## SUPPLIED RECORDS

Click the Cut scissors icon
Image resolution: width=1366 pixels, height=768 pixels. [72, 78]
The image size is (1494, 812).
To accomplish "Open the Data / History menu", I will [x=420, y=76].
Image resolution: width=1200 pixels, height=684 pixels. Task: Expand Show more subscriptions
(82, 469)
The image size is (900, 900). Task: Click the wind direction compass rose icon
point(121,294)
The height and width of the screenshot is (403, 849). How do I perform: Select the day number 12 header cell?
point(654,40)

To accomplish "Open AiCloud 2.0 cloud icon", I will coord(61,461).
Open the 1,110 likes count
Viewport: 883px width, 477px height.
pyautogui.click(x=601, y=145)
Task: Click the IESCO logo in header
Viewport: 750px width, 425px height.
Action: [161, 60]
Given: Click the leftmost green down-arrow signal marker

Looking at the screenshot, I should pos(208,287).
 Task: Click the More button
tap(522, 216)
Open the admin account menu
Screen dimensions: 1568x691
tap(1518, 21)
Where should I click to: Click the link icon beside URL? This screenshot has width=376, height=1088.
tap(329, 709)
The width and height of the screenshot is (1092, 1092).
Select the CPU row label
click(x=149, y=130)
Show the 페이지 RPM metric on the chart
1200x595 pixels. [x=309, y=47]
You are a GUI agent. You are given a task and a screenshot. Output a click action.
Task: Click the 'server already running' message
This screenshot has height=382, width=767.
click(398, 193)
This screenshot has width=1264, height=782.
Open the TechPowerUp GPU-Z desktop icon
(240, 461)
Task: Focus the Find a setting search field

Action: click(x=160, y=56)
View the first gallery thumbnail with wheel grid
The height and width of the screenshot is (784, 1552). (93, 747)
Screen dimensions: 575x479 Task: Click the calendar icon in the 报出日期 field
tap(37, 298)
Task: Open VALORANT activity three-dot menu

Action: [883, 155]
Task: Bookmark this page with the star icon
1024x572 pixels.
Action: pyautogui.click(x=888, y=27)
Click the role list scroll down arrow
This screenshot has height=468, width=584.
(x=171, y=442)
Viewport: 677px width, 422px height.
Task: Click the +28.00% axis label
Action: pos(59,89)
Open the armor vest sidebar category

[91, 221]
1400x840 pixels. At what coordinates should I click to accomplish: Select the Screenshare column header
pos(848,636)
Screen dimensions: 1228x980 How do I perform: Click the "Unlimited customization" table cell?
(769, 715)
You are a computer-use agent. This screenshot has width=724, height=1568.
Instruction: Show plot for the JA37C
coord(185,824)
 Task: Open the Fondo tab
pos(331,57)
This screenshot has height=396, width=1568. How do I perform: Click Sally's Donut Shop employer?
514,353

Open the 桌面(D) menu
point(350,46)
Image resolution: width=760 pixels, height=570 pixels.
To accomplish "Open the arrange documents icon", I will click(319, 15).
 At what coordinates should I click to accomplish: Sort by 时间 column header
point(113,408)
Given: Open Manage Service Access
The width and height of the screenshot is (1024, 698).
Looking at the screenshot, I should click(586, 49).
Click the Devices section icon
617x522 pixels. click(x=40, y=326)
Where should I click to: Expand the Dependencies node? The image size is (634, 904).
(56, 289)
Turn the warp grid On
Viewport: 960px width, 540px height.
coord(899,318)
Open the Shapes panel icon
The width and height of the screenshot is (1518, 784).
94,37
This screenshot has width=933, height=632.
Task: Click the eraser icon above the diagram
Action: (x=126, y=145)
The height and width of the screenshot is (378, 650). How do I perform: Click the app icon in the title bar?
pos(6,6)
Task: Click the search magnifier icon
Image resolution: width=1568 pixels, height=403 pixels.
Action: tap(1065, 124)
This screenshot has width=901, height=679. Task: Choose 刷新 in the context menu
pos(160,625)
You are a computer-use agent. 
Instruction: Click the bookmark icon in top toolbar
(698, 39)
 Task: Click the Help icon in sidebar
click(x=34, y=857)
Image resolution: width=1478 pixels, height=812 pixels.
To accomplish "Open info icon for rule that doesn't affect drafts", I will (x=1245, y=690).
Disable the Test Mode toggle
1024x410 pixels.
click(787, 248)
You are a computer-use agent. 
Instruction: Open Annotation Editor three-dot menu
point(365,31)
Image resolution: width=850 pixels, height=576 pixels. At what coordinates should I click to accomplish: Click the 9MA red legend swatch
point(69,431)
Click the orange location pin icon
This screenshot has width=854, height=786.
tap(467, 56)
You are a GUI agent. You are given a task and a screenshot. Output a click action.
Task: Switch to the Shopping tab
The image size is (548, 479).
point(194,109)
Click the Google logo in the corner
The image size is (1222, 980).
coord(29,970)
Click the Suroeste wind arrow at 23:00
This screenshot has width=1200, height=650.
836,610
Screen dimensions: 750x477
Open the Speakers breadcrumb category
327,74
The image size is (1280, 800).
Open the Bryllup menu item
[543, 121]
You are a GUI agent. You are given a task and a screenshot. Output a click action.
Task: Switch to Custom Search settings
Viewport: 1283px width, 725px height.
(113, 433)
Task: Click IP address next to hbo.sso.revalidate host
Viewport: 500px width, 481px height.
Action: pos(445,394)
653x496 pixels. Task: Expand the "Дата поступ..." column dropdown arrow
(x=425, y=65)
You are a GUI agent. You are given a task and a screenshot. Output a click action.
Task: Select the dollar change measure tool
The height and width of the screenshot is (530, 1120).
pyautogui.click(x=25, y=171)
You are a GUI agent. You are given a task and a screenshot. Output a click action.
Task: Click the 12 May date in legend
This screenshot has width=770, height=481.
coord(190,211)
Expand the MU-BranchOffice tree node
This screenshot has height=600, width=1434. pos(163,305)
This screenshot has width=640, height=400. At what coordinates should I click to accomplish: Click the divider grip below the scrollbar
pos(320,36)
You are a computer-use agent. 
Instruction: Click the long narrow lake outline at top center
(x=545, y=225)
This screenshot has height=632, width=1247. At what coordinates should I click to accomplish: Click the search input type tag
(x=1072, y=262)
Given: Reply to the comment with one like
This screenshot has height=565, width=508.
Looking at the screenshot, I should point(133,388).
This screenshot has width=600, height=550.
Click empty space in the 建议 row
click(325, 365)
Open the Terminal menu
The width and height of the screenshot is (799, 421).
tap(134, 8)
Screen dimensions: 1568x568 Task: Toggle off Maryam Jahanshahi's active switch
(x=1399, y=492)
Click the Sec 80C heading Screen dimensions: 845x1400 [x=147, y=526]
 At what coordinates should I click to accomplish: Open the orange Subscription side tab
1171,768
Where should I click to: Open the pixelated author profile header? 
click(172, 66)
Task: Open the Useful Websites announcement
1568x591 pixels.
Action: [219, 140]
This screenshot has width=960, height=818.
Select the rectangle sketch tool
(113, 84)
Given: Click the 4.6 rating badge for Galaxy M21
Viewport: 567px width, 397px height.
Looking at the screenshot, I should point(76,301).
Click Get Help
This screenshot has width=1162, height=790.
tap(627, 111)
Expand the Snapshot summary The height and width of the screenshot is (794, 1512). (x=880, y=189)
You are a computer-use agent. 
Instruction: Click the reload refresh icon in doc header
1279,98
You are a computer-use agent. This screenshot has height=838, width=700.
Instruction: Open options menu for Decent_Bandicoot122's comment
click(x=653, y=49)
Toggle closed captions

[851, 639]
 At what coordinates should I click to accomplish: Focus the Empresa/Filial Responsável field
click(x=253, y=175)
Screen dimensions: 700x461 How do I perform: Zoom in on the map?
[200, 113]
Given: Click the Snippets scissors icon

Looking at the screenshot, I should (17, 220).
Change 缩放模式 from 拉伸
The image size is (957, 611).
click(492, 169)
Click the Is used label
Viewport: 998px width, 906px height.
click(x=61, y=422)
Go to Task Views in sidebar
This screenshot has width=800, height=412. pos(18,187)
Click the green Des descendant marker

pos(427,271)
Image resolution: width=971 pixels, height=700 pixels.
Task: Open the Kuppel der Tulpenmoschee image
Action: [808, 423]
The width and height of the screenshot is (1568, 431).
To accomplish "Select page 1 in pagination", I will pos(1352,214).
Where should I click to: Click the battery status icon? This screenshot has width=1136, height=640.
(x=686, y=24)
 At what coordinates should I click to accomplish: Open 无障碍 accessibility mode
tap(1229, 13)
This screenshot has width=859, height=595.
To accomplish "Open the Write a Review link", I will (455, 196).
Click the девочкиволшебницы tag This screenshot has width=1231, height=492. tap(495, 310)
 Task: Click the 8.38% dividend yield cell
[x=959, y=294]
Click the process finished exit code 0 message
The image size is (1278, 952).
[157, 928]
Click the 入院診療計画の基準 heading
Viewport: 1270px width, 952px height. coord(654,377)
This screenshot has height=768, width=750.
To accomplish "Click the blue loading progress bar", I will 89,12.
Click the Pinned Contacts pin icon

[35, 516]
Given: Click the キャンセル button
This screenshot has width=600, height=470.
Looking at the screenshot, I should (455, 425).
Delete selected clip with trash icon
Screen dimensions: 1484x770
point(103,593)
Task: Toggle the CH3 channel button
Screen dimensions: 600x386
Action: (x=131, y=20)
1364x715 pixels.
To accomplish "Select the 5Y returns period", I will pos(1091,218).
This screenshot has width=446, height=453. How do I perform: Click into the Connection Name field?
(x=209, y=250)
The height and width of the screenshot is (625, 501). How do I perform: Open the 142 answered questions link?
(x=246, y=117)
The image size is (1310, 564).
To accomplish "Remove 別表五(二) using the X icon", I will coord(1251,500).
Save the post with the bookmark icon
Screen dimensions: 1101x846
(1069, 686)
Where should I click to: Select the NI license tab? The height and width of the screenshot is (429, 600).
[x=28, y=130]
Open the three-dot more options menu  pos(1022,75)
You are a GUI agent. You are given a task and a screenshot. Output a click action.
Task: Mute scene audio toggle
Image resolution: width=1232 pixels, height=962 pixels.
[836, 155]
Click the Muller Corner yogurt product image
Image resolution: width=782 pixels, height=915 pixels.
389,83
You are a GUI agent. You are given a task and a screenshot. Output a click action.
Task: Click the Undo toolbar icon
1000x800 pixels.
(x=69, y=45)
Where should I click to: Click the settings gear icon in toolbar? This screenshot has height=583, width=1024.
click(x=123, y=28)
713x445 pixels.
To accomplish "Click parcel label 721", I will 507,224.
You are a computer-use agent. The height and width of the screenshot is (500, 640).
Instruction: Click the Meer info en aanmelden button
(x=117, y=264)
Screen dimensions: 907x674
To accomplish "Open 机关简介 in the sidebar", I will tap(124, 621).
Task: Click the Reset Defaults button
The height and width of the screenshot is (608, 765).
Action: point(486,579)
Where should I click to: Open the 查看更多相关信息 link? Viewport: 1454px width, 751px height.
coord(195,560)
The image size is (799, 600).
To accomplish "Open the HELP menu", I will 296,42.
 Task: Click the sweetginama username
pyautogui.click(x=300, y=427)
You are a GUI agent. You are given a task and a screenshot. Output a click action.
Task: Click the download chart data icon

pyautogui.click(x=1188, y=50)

## AIM OF THE TASK
Only the lines above, from the first through the one holding "The width and height of the screenshot is (1092, 1092).", are to be output, and they must be copied exactly.

## EXERCISE RESULT
Click the Cut scissors icon
Image resolution: width=1366 pixels, height=768 pixels. [72, 78]
The image size is (1494, 812).
To accomplish "Open the Data / History menu", I will [x=420, y=76].
Image resolution: width=1200 pixels, height=684 pixels. Task: Expand Show more subscriptions
(82, 469)
The image size is (900, 900). Task: Click the wind direction compass rose icon
point(121,294)
The height and width of the screenshot is (403, 849). How do I perform: Select the day number 12 header cell?
point(654,40)

To accomplish "Open AiCloud 2.0 cloud icon", I will coord(61,461).
Open the 1,110 likes count
Viewport: 883px width, 477px height.
pyautogui.click(x=601, y=145)
Task: Click the IESCO logo in header
Viewport: 750px width, 425px height.
Action: [161, 60]
Given: Click the leftmost green down-arrow signal marker

Looking at the screenshot, I should pos(208,287).
 Task: Click the More button
tap(522, 216)
Open the admin account menu
Screen dimensions: 1568x691
tap(1518, 21)
Where should I click to: Click the link icon beside URL? This screenshot has width=376, height=1088.
tap(329, 709)
The width and height of the screenshot is (1092, 1092).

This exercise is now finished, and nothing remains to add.